Suddenly Osborn stopped the tape. His heart was pounding. He felt lightheaded, as if he were in a swoon and about to faint. Consciously he started breathing deeply, then got up and walked across the room. Turning back, he looked at the TV as if it had been playing a trick on him. But all he saw was a gray-white screen and the red glow of the VCR’s ready light.

“Ubermorgen!” The day after tomorrow!

Salettl’s words hung like acid smoke in the quick of his mind. It wasn’t possible! It couldn’t be! He had to have heard incorrectly. Salettl must have said something else. Going back, he sat down and picked up the remote. Pointing it at the VCR, his thumb found “rewind.” The machine whirred. Immediately he hit “stop.” Then, taking a breath, hit “play.”

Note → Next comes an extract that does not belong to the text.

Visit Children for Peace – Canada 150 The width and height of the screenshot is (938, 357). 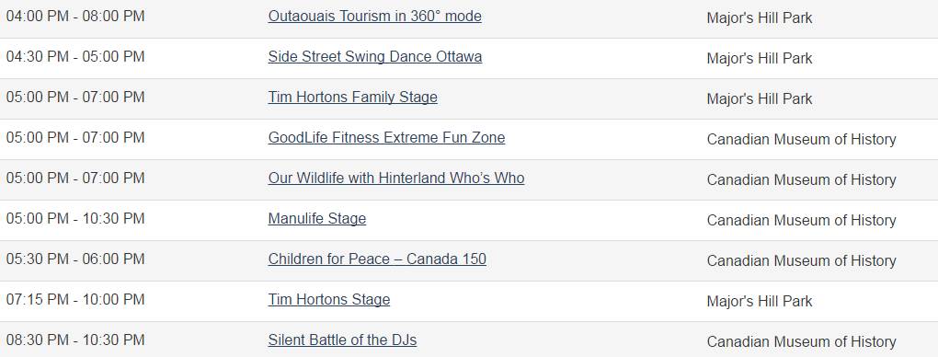[x=377, y=259]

“—der Garten, we would develop our fountainhead.” Salettl came to life. “The program was given a top-secret code name, ‘Ubermorgen! the day after tomorrow.”

Osborn’s thumb slipped off the control and the picture froze where it was.

His mind flashed to the Jungfrau. He saw Von Holden standing above him, the machine pistol pointed at his chest. He heard himself ask the why of his father’s death and then heard Von Holden’s reply.

“Fur Ubermorgen! he said. “For the day after tomorrow!”